Interviewing

During accounting careers interviews, the hiring managers and/or human resources staff will try to determine whether you have the qualities and background they are seeking for the position they want to fill. Generally they take the time to interview only people with the basic qualifications they require. They will not want to waste time interviewing unqualified candidates.

Prepare for the interview by researching the company. Review the company’s annual financial statements if it is a public company, as well as news stories and articles. Often financial statements are published on the Internet, and newspapers archive articles on the Internet as well. Use the information gained from the principles of accounting course to analyze some of the financial information. Try to understand what the company’s mission, vision, and values are, as well as its track record. What problems do you think the company might need to solve? How could you contribute to the solutions? Try to understand the company culture as well. Is the company creative and casual, or is it more structured and focused on policies and procedures?


Dress appropriately for the interview. For men, this usually means shirts, ties, and suits, with dress shoes. For women, a conservatively-colored business dress suit with nylons and conservative heels is appropriate. Conservative colors include navy, grey, and black solid colors or muted patterns like pinstripes. For women, conservative heeled shoes are those with lower heels, no more than two inches. Do not wear stiletto heels.

Arrive at the interview at least ten minutes early. If possible, drive to the building a day or two before and check out the parking and location in the building of the offices. This will help reduce your stress on interview day.
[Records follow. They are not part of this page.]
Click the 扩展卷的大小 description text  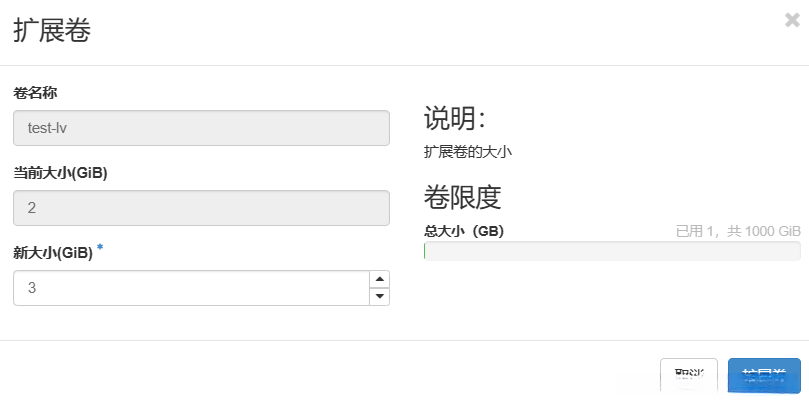click(468, 152)
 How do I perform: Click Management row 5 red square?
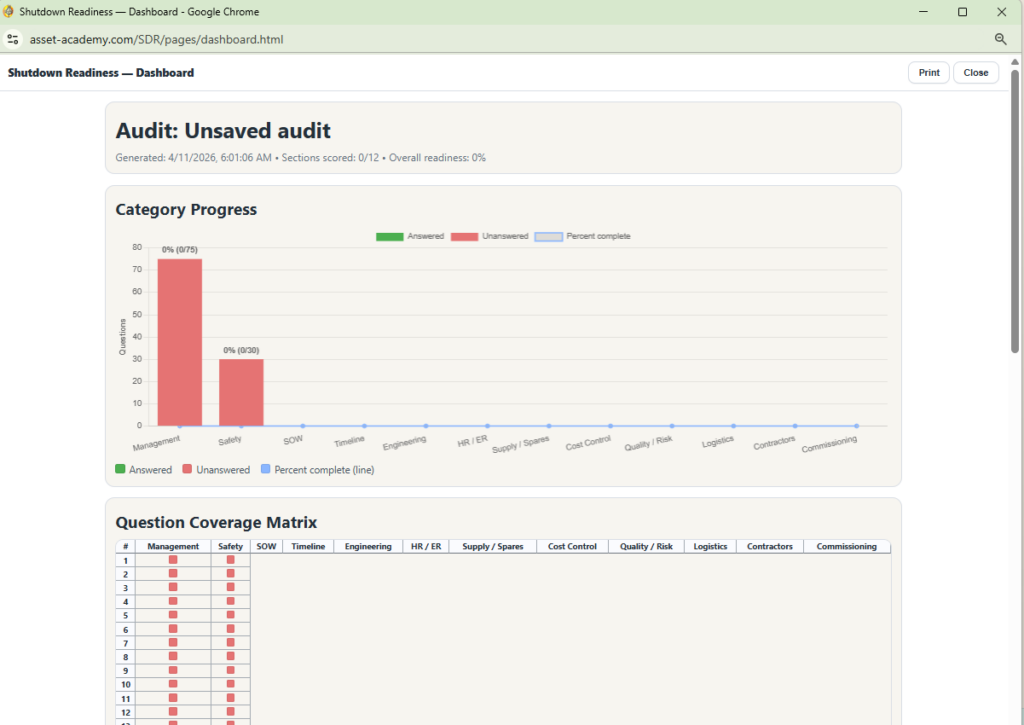click(173, 615)
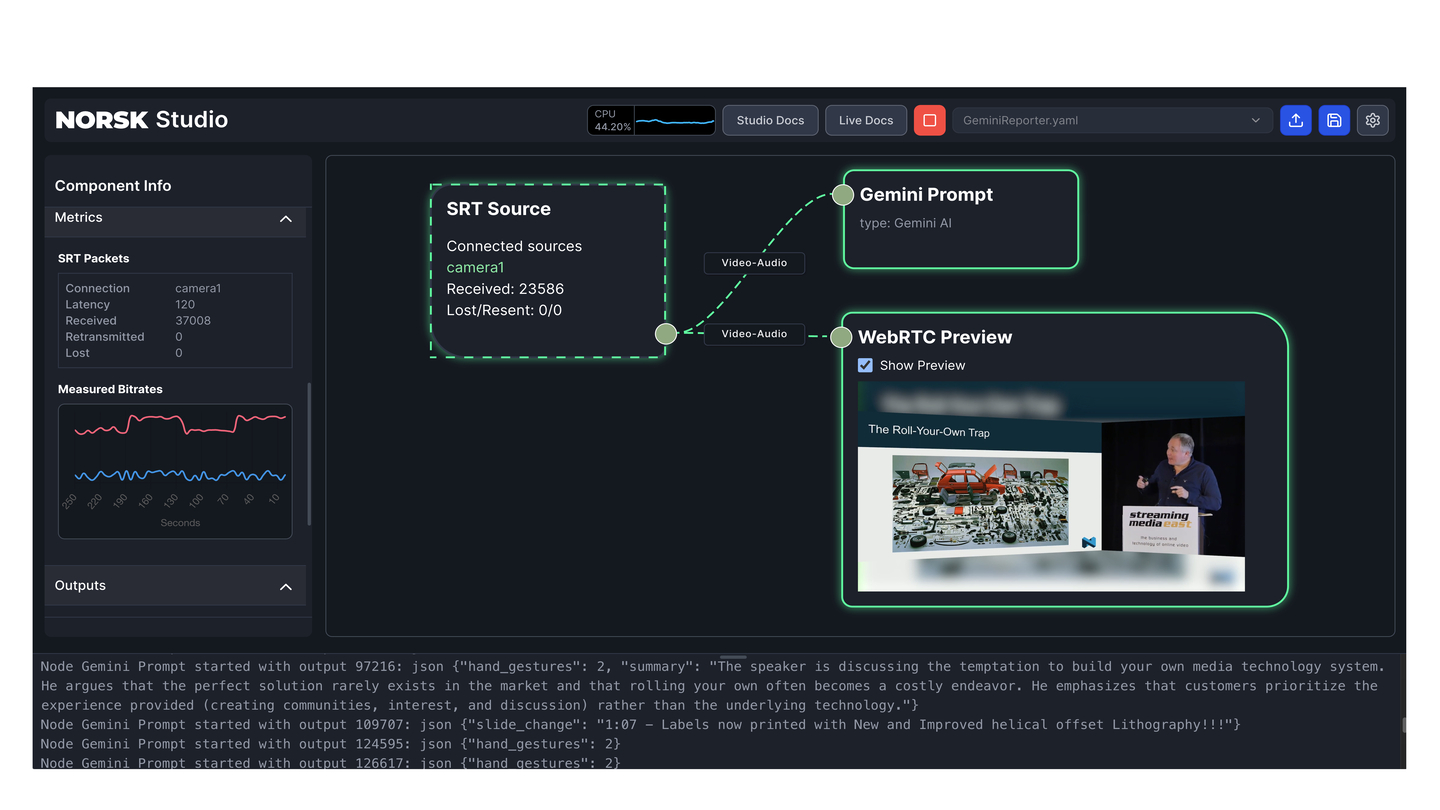Click the NORSK Studio logo
Image resolution: width=1440 pixels, height=810 pixels.
click(141, 119)
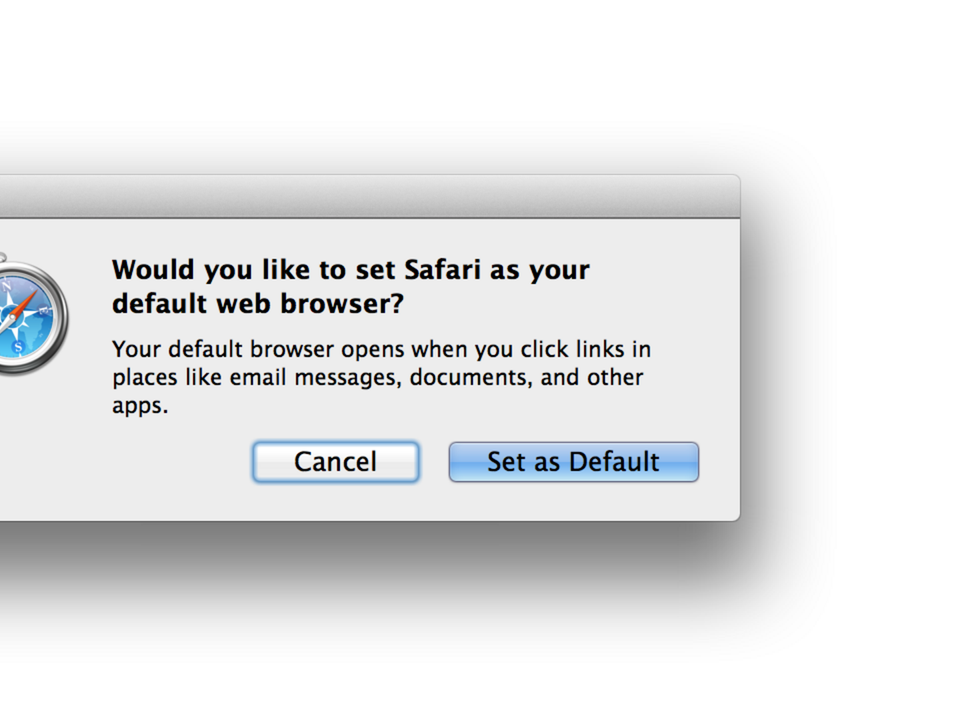The width and height of the screenshot is (960, 720).
Task: Confirm with the Set as Default button
Action: pyautogui.click(x=573, y=462)
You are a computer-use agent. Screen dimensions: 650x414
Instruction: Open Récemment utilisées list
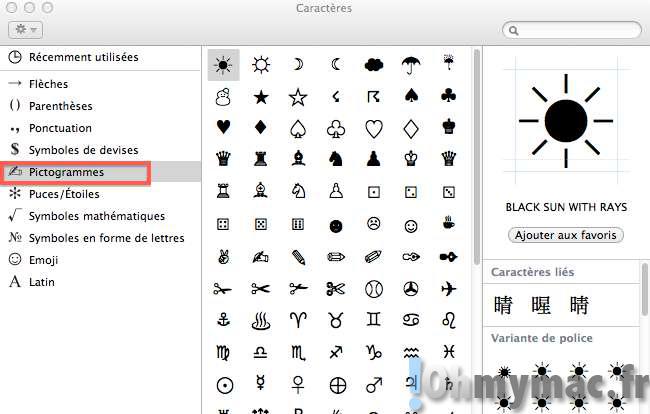(x=83, y=57)
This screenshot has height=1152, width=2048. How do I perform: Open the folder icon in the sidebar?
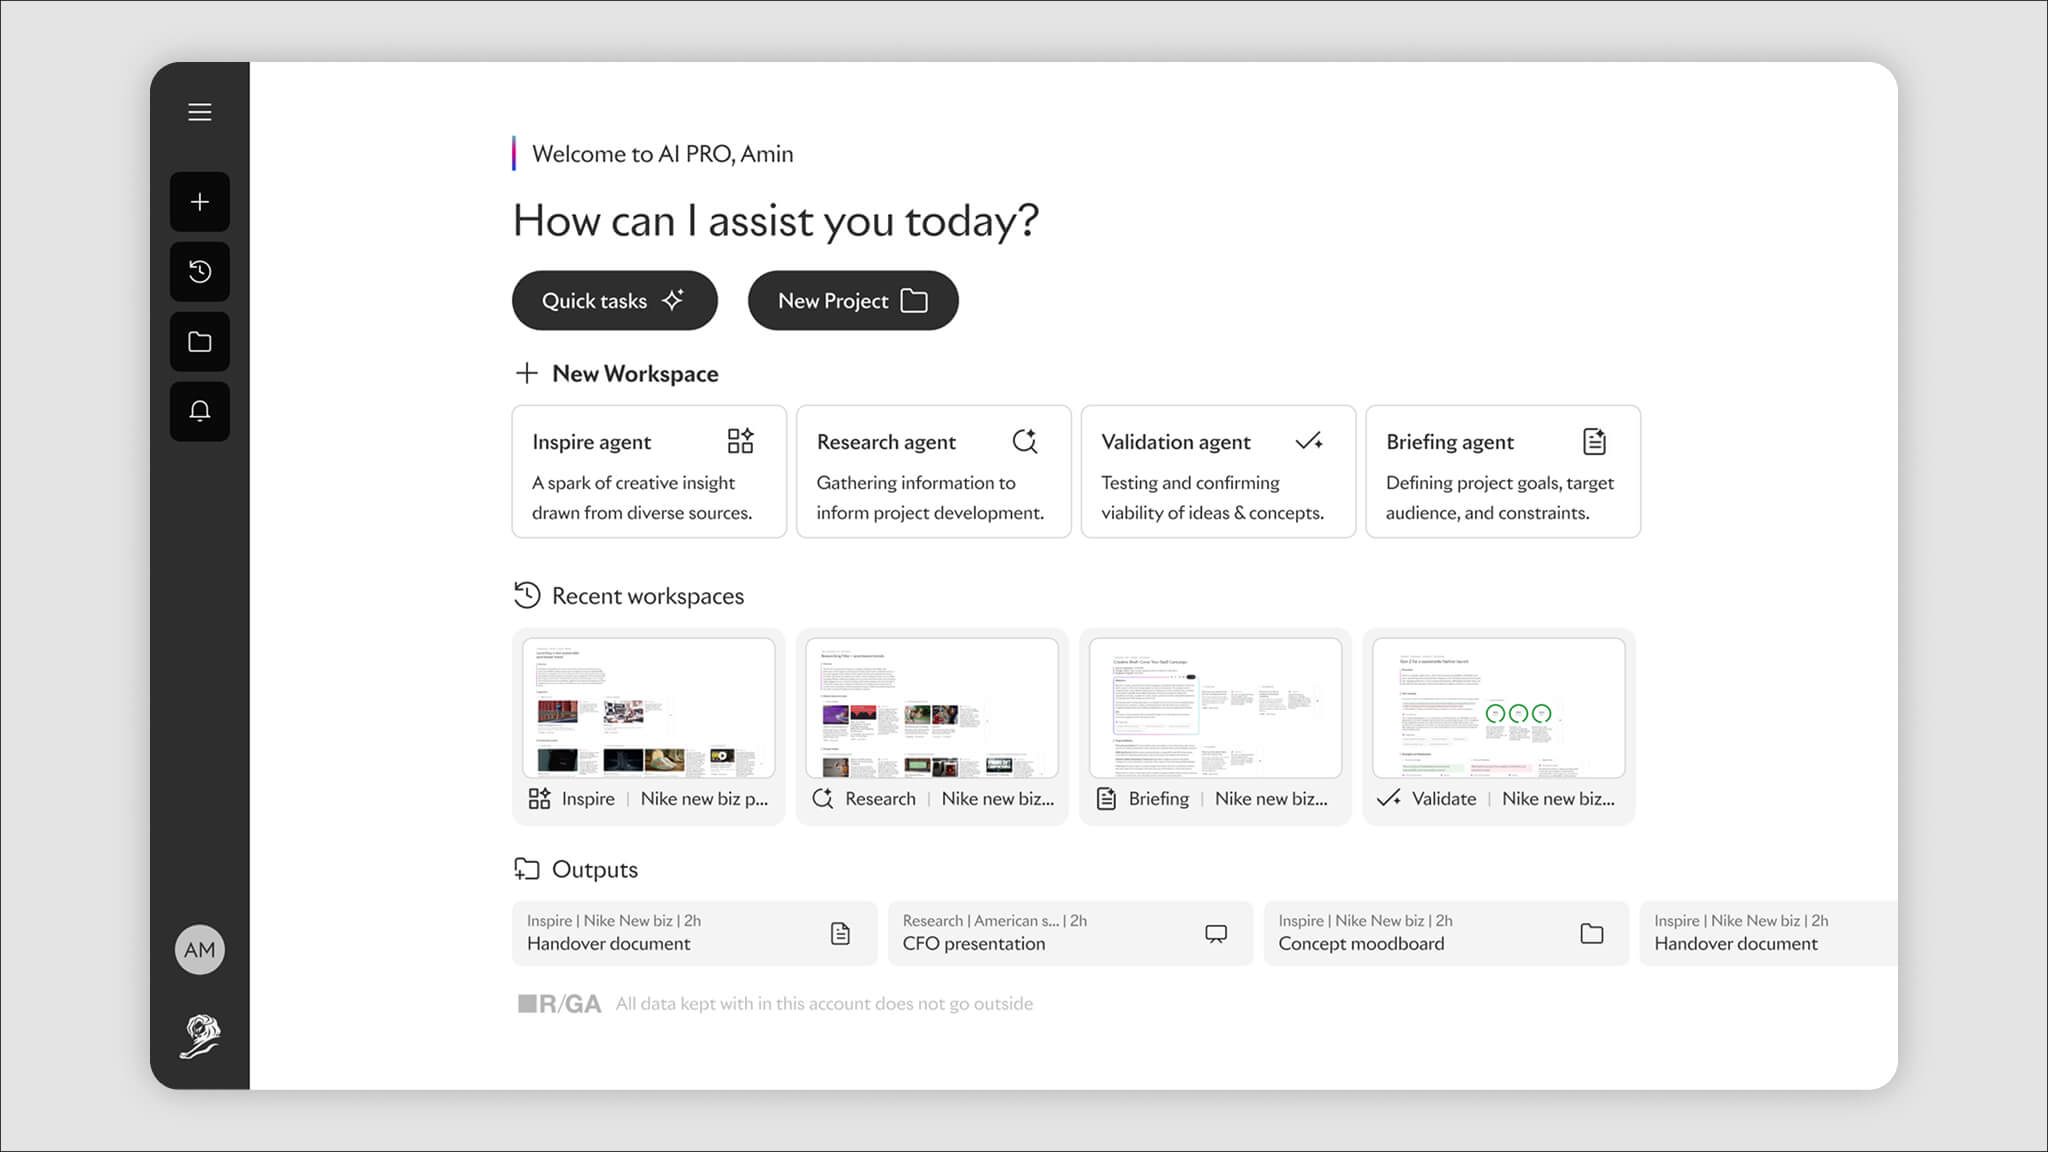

Surveys indicate that most interviewers make the hiring decision in the first few minutes of the interview, so the first impression you give is critical. Offer a firm handshake during the introduction. Make eye contact with the interviewer. Smile, but do not use inappropriate humor. Use business English when you are speaking. Be aware of your body language. For example, leaning forward in your chair indicates you are interested in the topic. Leaning back with your arms folded across your chest indicates that you are closed to the topic.

Answer the questions concisely. Don’t ramble but try to answer the question from the perspective of the hiring person. If you are not sure what the interviewer is asking, politely ask for clarification. This is better than answering a question in ways that demonstrate ignorance.

If the interviewer asks you if you have questions, ask a few that show that you have done some research and are interested in the company. Do not ask what the salary is; this will come later if the company makes you an offer. Generally, the salary is determined by many factors, including salary range, education, experience, and the number of qualified candidates. It is appropriate to ask the interviewer when he or she expects to make the hiring decision and to indicate that you would like to check back in a week or two to see the status of the job.

After the interview is finished, thank the interviewer or interviewers for their time and consideration. Within a day or two of the time you finish the interview, send a note to each person with whom you interviewed. Thank the interviewers for their consideration and let them know what you appreciate about their company and the opportunity. If you don’t hear anything in a week or two, contact a human resources staff member to find out about your status.